In 1974, Coulter was approached by Luxembourg to write a song for the Eurovision Song Contest 1975, following his success with "Puppet on a String", which won for the UK in 1967, and his "Congratulations" (recorded by Cliff Richard), which nearly won in 1968. Whilst looking for a singer he saw Geraldine Brannigan in a Guinness TV advert in Dublin and felt that he had to meet her. She went on to represent Luxembourg and came in fifth place. He later said in an interview on Miriam Meets... on RTÉ Radio 1 that it was love at first sight.

In November 1998, Coulter married Brannigan in a low-key ceremony at Wicklow registry office, witnessed by their six children, Danielle, Dominique, Alexandra, Daragh, Ryan and Georgina, and 16 guests. Coulter and his wife live in Bray, County Wicklow.

==Politics==
Disregarding the broad international campaign against the Apartheid regime and the imprisonment of Nelson Mandela, Coulter performed in South Africa in May 1983 and his name was included in the register of entertainers who travelled to that country by the United Nations Centre Against Apartheid, which was published in 1986.

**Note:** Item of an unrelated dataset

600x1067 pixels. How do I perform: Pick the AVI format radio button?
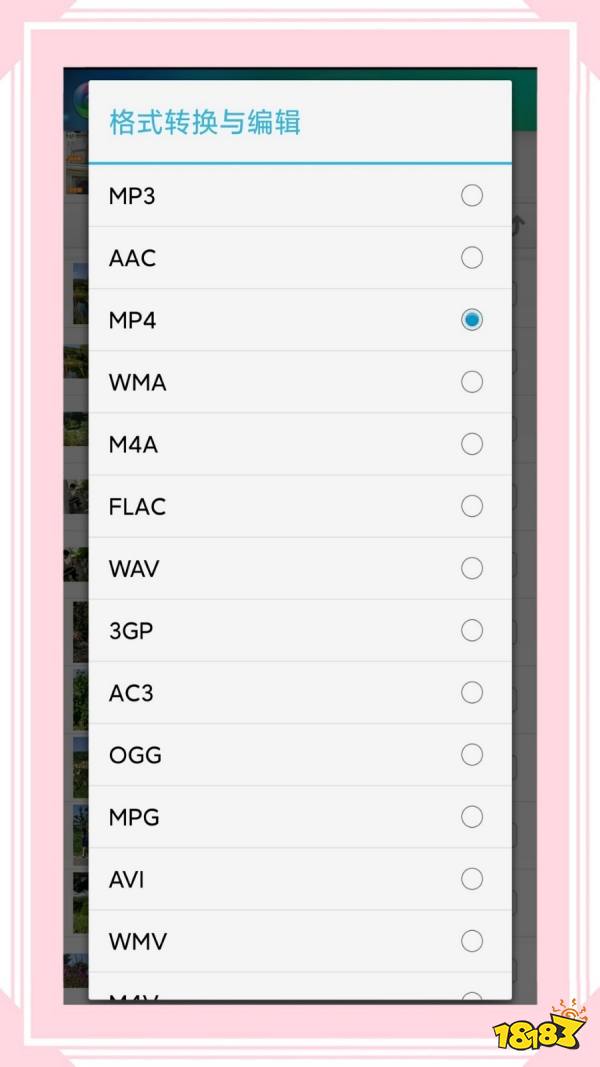click(x=472, y=879)
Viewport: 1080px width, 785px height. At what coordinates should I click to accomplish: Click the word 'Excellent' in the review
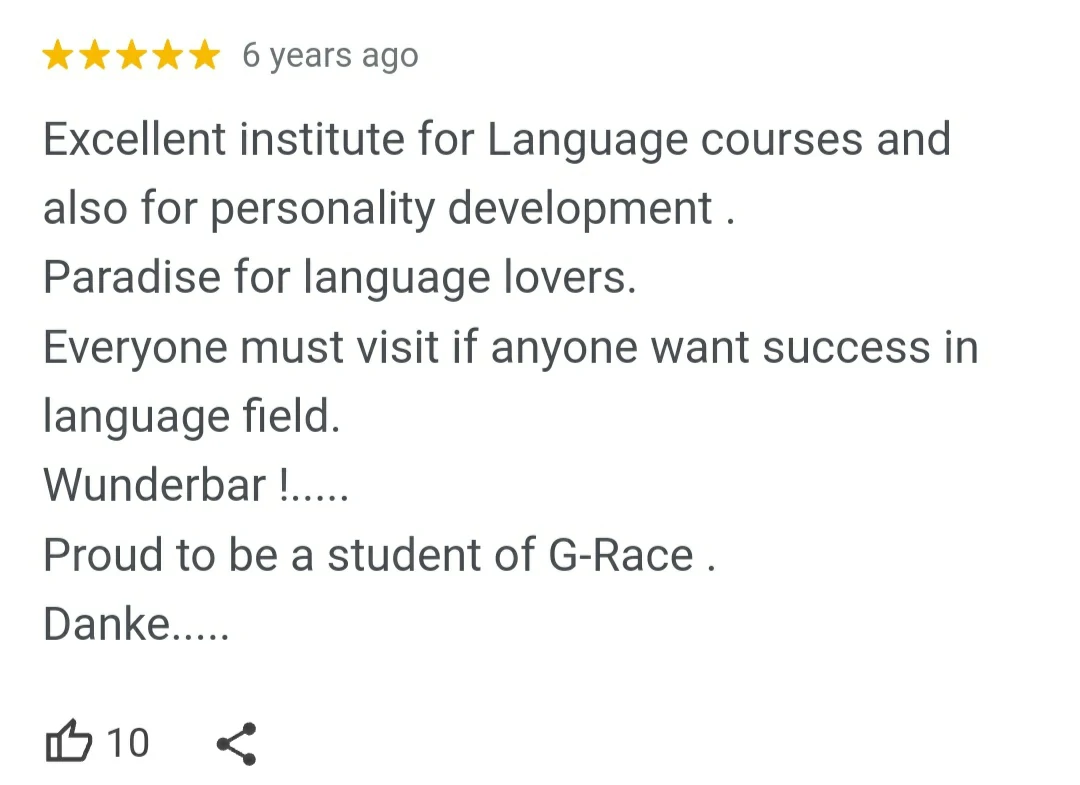tap(134, 139)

In 2002, Coulter was encouraged by the Save the Swilly organisation to run for the Dáil to protect Lough Swilly from aquacultural destruction. After some deliberation, he concluded that work and family commitments would not allow him the time necessary to fill the political position. Around that time, Coulter's brother died in a drowning incident in Ireland, which also caused him to retreat from the music industry for some time.

==Sport==
Coulter is a former president of Derry City Football Club.

His son Ryan is a goalkeeper coach for the MLS Next Pro team FC Cincinnati 2, the reserve team of Major League Soccer's FC Cincinnati.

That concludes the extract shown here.